Along with the ordinance, the Commission for personal data protection ("CPDP") has issued the first Methodological Guidelines for the receipt, registration and review of reports received by the obliged entities.
Register of reports
The detailed procedure for the maintenance of the register provided for in the Protection of Persons Who Report or Publicly Disclose Information on Breaches Act ("PPWRPDIBA") which the companies should establish, shall be determined in accordance with the ordinance, as each obliged person shall adopt a specific act (order / internal rules). Additionally, each obligated entity should name an officer(s) to receive, register and review reports.
It is envisaged that the entry of the circumstances in the register will be done in stages depending on the information received on the report.
The maintenance of the register, and more broadly - the operation of the internal whistleblowing channel, is based on the principles of completeness, integrity and confidentiality of information and preventing unauthorized persons from accessing it.

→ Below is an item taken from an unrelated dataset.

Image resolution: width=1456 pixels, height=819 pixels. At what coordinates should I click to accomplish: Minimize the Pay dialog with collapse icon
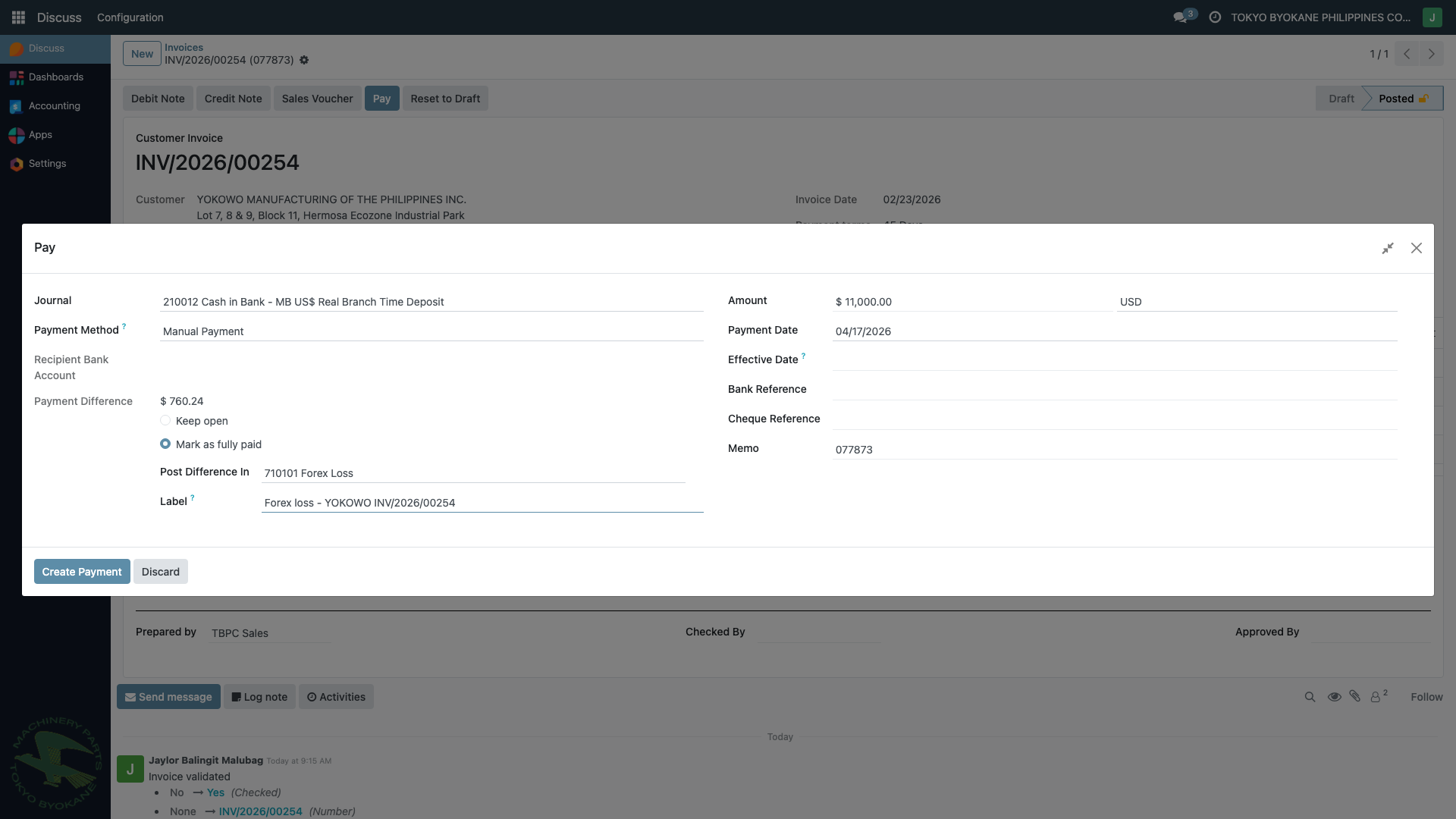pyautogui.click(x=1388, y=248)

Receipt, registration and review of reports
Each company should assign a person or persons to be responsible for receiving, registering and reviewing reports. The obligeded entity shall determine, at its discretion, whether these functions will be performed by one person or they shall be shared. In any case, the review of the report can only be assigned to an employee within the obliged entity's organization, i.e. it cannot be assigned to an external provider/adviser etc. The external provider can only and exclusively receive and register reports, but the review of the same must necessarily be done internally for the obliged entity by a dedicated person (an employee). When selecting an employee should be taken into account and respected the requirement that the functions performed by the employee must not give rise to a conflict of interest and must ensure his/her independence when dealing with reports.

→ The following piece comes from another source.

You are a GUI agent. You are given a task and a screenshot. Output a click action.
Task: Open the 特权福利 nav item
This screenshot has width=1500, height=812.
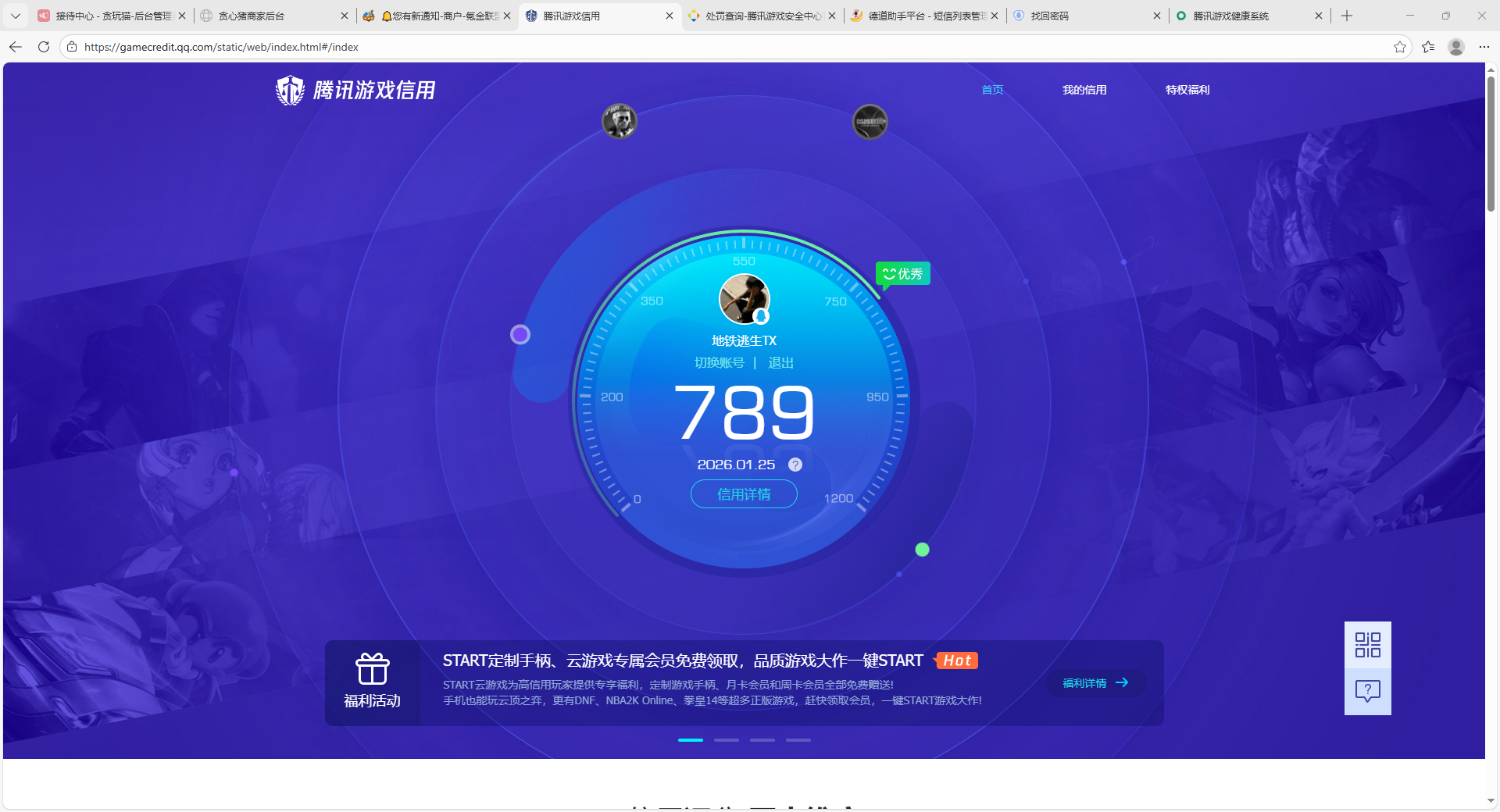coord(1187,90)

When a report is received, a series of steps are envisaged to ensure that the report is accurately pre-assessed, properly registered and dealt with.

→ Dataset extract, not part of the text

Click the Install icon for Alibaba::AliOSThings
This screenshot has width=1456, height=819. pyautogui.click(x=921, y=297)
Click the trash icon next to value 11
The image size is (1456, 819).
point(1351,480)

A unique identification code (UIN) should be generated for each report that falls under the PPWRPDIBA through the CPDP's website. A UIN is not generated for anonymous reports. The obliged entities under the PPWRPDIBA are required to provide the CPDP with statistic information by 31 January each year on the number of reports received by them, their UINs, subject matter, number of reviews carried out and their results.
The reports and the materials thereto shall be kept by the obliged entities for a period of 5 years after the completion of their review, except in the case of criminal, civil, labour and administrative proceedings.
Sending reports to the CPDP
Reports shall be send to the CPDP in the following cases:
- the report is received from a private sector employer who is not an obliged entity under the PPWRPDIBA (does not maintain an internal channel);
- the whistleblower reports breaches committed by persons holding senior public positions;
- the report refers to the activities of another entity without that entity being specifically mentioned in the report;
- there is a need for the CPDP to take action on the report.
The newly adopted rules on the keeping of a register of reports, their administration and sending to the central authority - the CPDP, brings considerable clarity to the specific obligations of the employers in relation to the establishment of an internal channel for whistleblowing under the PPWRPDIBA.